The test item will be regarded as a sensitizer if at least one concentration of the test item results in a threefold or greater increase in 3HTdR incorporation compared to control values. Any test item failing to produce a threefold or greater increase in 3HTdR incorporation will be classified as a "non-sensitizer."
TREATMENT PREPARATION AND ADMINISTRATION: A study was performed to assess the skin sensitization potential of the test item in the CBA/Ca strain mouse following topical application to the dorsal surface of the ear on days 1, 2 and 3. Three groups, each of four animals, were treated with 50 μL (25 μL per ear) of the test item as a solution in acetone/olive oil 4:1 at concentrations of 50%, 25% or 10% w/w. The test item formulation was administered using an automatic micropipette and spread over the dorsal surface of the ear using the tip of the pipette. A further group of four animals was treated with acetone/olive oil 4:1 alone.

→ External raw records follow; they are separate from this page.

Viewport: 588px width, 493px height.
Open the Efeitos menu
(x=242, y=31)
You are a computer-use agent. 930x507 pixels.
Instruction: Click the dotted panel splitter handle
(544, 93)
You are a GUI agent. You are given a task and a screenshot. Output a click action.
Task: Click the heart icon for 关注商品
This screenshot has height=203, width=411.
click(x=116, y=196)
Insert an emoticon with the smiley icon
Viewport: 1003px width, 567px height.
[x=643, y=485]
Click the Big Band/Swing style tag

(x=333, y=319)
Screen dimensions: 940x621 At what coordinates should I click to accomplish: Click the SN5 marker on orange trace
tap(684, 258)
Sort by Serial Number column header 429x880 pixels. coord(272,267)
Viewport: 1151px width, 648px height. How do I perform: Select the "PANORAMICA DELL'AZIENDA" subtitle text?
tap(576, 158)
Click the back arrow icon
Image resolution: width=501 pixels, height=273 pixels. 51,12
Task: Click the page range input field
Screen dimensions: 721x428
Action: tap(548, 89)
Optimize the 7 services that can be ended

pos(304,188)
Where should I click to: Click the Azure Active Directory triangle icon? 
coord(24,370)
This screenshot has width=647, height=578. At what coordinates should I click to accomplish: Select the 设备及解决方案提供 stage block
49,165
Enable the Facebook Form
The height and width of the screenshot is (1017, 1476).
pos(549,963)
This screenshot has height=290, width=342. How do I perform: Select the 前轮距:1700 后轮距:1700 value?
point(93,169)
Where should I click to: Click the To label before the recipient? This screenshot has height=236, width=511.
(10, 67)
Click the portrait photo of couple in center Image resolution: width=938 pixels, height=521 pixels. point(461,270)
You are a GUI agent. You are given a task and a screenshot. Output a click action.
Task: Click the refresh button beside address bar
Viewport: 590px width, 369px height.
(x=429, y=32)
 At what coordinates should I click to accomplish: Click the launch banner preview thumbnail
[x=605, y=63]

Five days following the first topical application of the test item or vehicle (Day 6) all mice were injected via the tail vein with 250 μL of phosphate buffered saline (PBS) containing 3H-methyl thymidine (3HTdR: 80 μCi/mL, specific activity 2.0 Ci/mmoL, ARC UK Ltd) giving a total of 20 μCi to each mouse.
OBSERVATIONS: All animals were observed twice daily on Days 1, 2 and 3 and on a daily basis on Days 4, 5 and 6. Any signs of toxicity or signs of ill health during the test were recorded. The body weight of each mouse was recorded on Day 1 (prior to dosing) and Day 6 (prior to termination).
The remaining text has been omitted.